The June magazine was a particular delight. First, the article on John Gentry [The changing man]. John, along with the team manager Gary Taylor, organised a superb day at Donington Park where I assessed [Suzuki works bike rider] Kevin Magee after his neurosurgery to see if he was fit to ride again. There weren’t many neurosurgeons who rode motorbikes in those days and I was asked by the FIA and Suzuki to take a look. After medical examination we went out on the track together, him on a 500, me on a 250 waiting until he lapped me. Kevin said with a smile just before we went out that if I was faster than him I could have the ride, but he didn’t think he could handle the brain surgery. He passed with flying colours.

Secondly, the brilliant article by Mat Oxley on TE Lawrence [Every journey is a race]. I was fortunate that when Oxford’s Radcliffe Infirmary closed I was able to view the handwritten notes by Oxford’s neurosurgical founder, Hugh Cairns, detailing his consultation with Lawrence. Sadly there was nothing that could be done, but as Mat’s article pointed out the event started off Cairns’ crusade to have all soldiers riding bikes to wear helmets, which eventually became modern practice. Like them or loathe them many lives have been saved by them.

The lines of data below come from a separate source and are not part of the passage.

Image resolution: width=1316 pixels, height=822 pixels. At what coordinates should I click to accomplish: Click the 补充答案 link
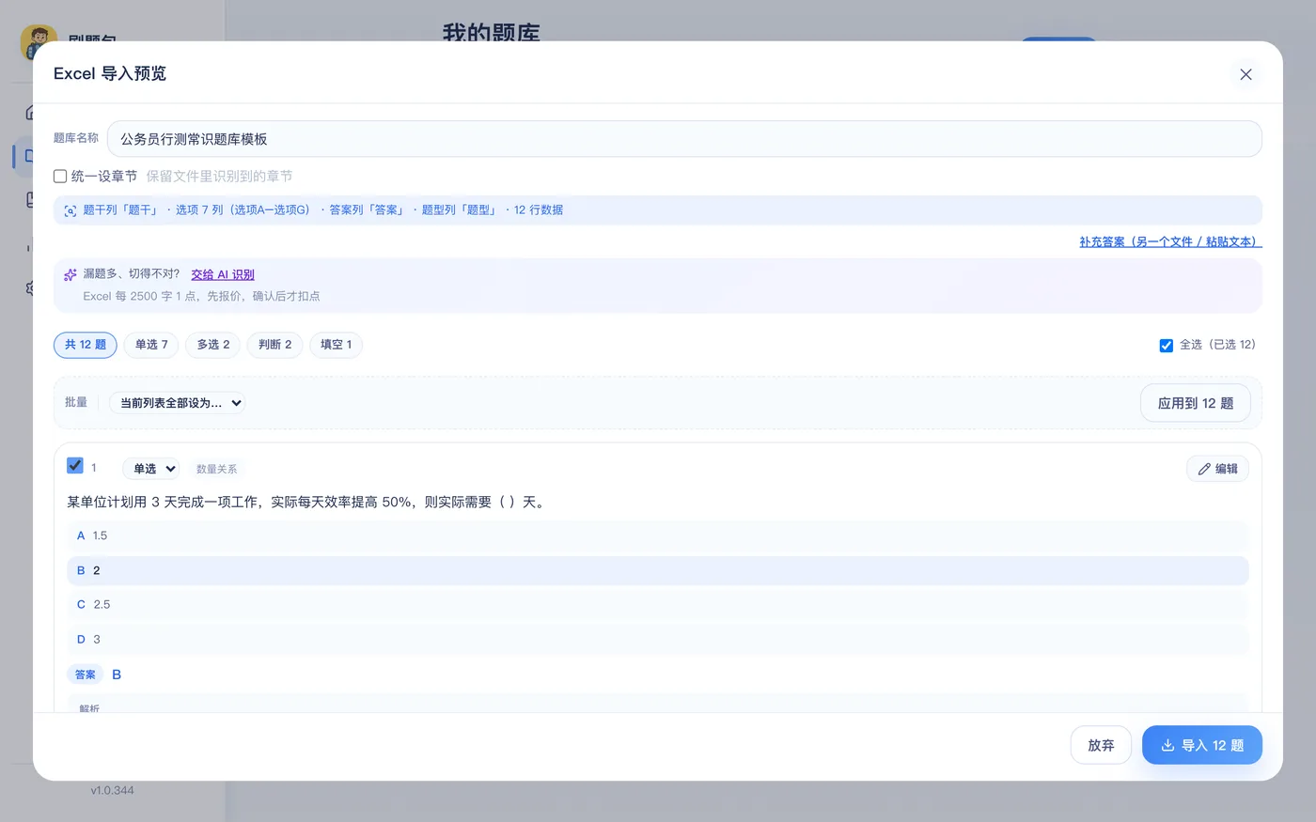[x=1170, y=241]
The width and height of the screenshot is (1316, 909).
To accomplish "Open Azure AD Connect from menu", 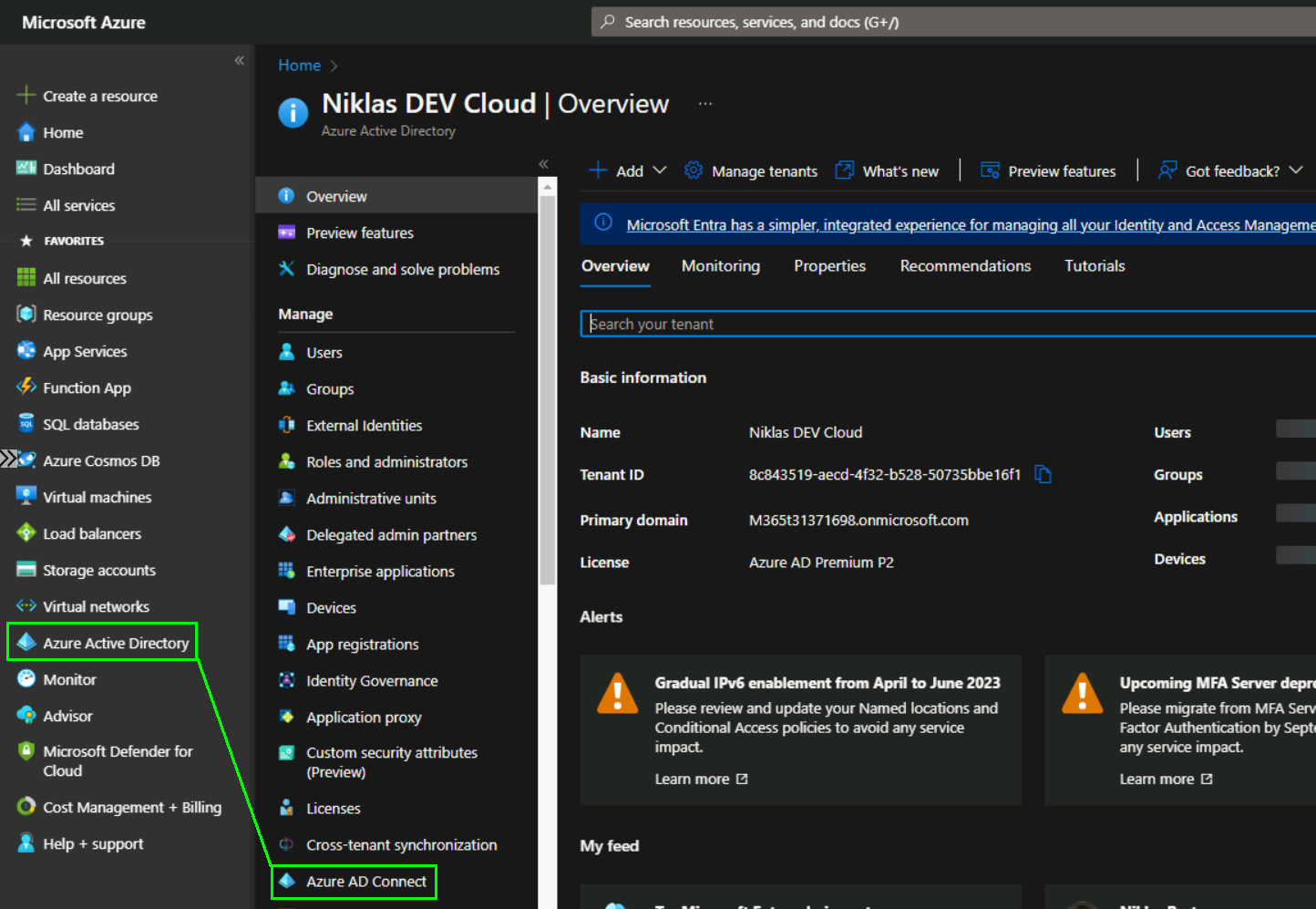I will (x=365, y=882).

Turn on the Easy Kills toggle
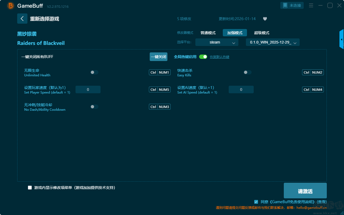tap(248, 72)
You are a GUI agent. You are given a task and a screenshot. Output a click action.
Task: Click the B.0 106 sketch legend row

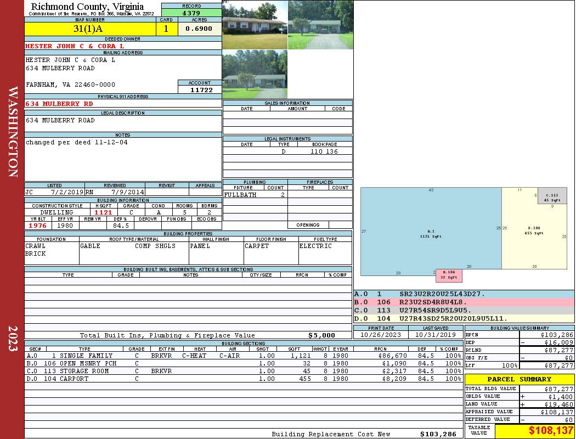pos(464,302)
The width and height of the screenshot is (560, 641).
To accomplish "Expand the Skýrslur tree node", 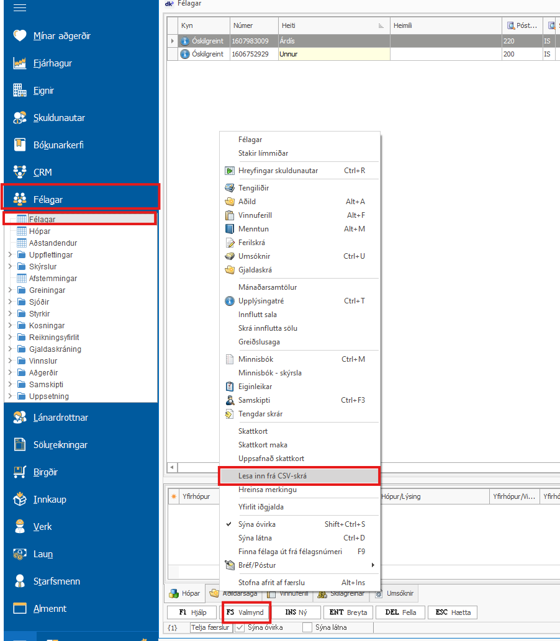I will [9, 267].
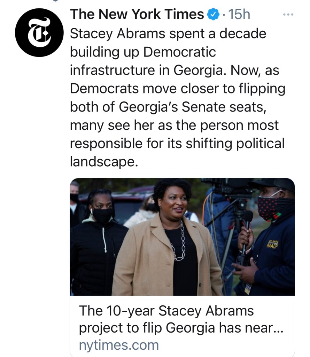The height and width of the screenshot is (357, 310).
Task: Open the nytimes.com domain link
Action: [119, 345]
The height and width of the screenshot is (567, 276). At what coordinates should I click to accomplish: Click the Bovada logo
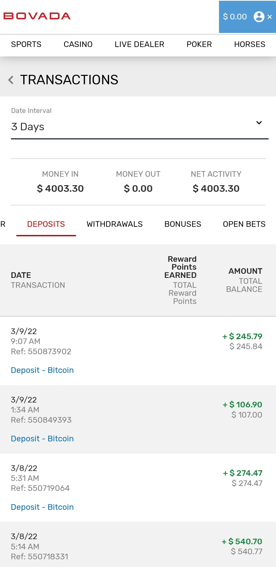point(37,16)
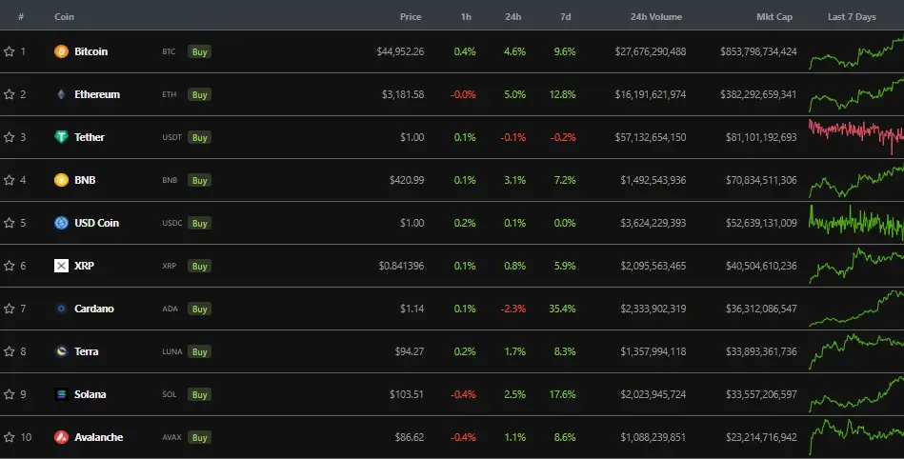Click the XRP logo icon
Image resolution: width=904 pixels, height=459 pixels.
tap(61, 266)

Peter Richards, Consultant Neurosurgeon (retired), Oxford


I have been researching the history of EAD Eldridge’s Land Speed Record Fiat Mephistopheles and I am seeking any information about his friend and mechanic Jim Ames, who worked with him approximately between 1919 and 1927 when Eldridge moved to France. Jim Ames was involved in the rebuilding of Mephistopheles, including the fitting of the six-cylinder Fiat Aviation engine. I have not been able to find out any information about him other than his name so anything would be gratefully appreciated. My email is: [email protected]

Clive Roberts, Fetcham, Surrey


Rob Widdows’ interview with Jan Magnussen [Racing Lives, June] was great. However, I was disappointed it didn’t make more of the time Jan spent with Corvette Racing. Incidentally the picture of the C7R is actually the No4 which Jan didn’t drive in 2018; he drove the No3 car, which had the white banner at the top of the windshield.

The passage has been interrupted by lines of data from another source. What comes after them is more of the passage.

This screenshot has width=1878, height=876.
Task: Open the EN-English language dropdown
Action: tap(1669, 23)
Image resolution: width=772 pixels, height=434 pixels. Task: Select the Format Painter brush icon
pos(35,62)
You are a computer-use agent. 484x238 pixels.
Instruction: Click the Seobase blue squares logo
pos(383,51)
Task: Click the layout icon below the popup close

Jan was originally the third driver for the No4/64 Corvette C5-R/C6-R from 2004-2006 but switched to the No3/63 car at Corvette Racing from 2007 until he left the team at the end of the 2019 season.

How do I know all this? I’ve written two books about Corvette Racing, the latest being Corvette Racing The First 20 Years, which covers up to the end of the 2019 season.

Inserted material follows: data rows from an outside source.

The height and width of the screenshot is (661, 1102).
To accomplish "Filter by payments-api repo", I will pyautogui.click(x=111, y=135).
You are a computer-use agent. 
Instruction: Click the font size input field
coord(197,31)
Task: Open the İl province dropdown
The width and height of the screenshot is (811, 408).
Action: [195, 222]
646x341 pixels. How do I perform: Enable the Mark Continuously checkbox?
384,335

Nigel Dobbie, Échauffour, France




Who, what and where? This image was actually taken in Germany, not Northamptonshire

Thank you for the excellent coverage of Sharknose [Lost Ferrari rides again] and the article on Giancarlo Baghetti [The debut king] in June’s issue. I would like to make a small correction: the picture on page 79 was taken before the German Grand Prix on August 2, 1964 in front of the Nürburgring start and finish building, not in 1963 at Silverstone as stated.

Giancarlo Baghetti, Edgar Barth and Phil Hill, in the picture, were not at the start of the 1963 British GP. However, all the pilots pictured started at the German Grand Prix in 1964. No offence: Motor Sport is and remains the number one motor sport magazine, and that’s why I’ve been a reader and subscriber for decades.

Jörg-Thomas Födisch, Germany


May I congratulate Doug Nye for his wonderful article (The Archives) in the April issue (just arrived in this far-off land) on what constitutes a truly ‘original’ car. His reference to Jenks’ help back in the late ’70s or early ’80s on compiling a quality assessment scale for what could constitute ‘originality’ set me on the search for my favourite DSJ article on this subject.

Voila, after hours searching through my Motor Sport volumes from 50 years past, there it was, Rebuild – Jenks’ Letter to readers in the November 1989 issue of our Original Racing Magazine. Hopefully Motor Sport will reprint it for all collectors to read this brilliant story on the restoration of a 1928 Type 35B Bugatti, which when finished, resulted in two Type 35B Bugattis!

Other articles on this subject by Jenks that I uncovered that interested readers might like to search the archives for are Historic racing cars, January 1980, Historics are hysterical, May 1980, A prolific industry, January 1989 and How many more?, December 1989.